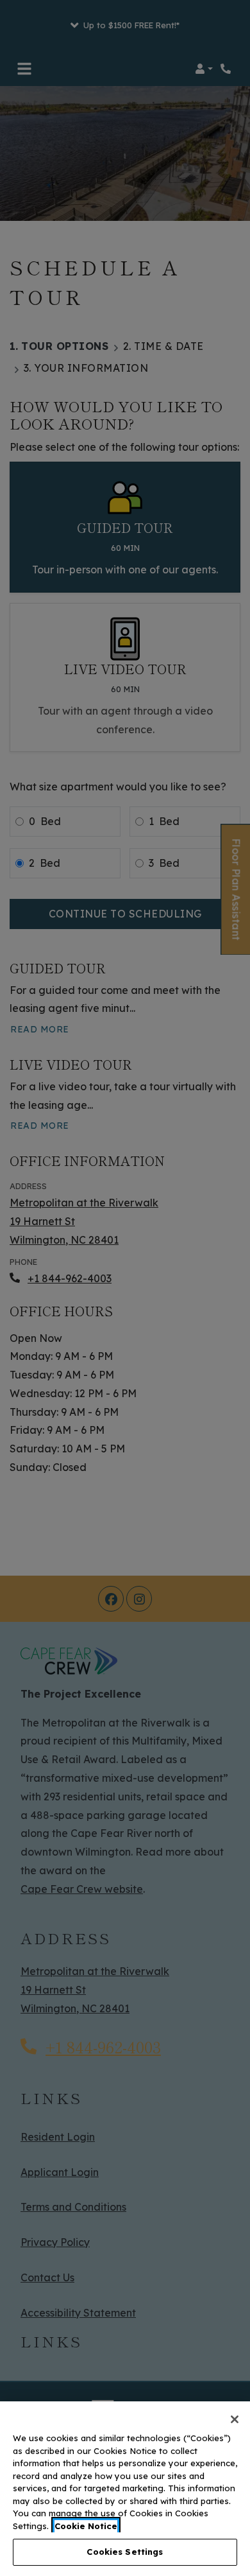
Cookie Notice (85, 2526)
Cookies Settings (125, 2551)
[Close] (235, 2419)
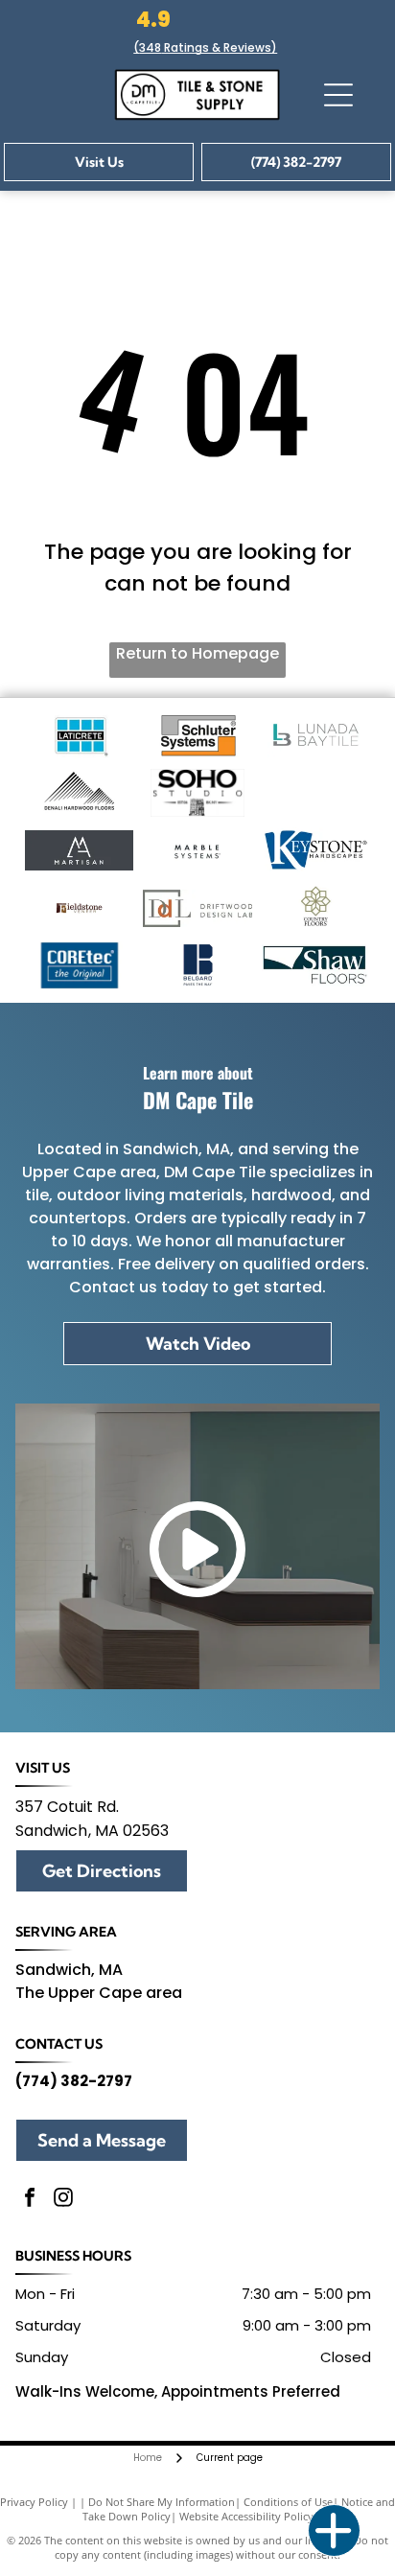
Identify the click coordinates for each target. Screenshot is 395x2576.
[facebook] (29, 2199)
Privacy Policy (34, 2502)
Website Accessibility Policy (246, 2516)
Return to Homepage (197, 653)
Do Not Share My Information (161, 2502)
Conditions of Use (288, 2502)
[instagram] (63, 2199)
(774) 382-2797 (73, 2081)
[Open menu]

Your instructions
The reply should consist of a single number: how many lines in the listing contain the word "Policy".

The completed task
2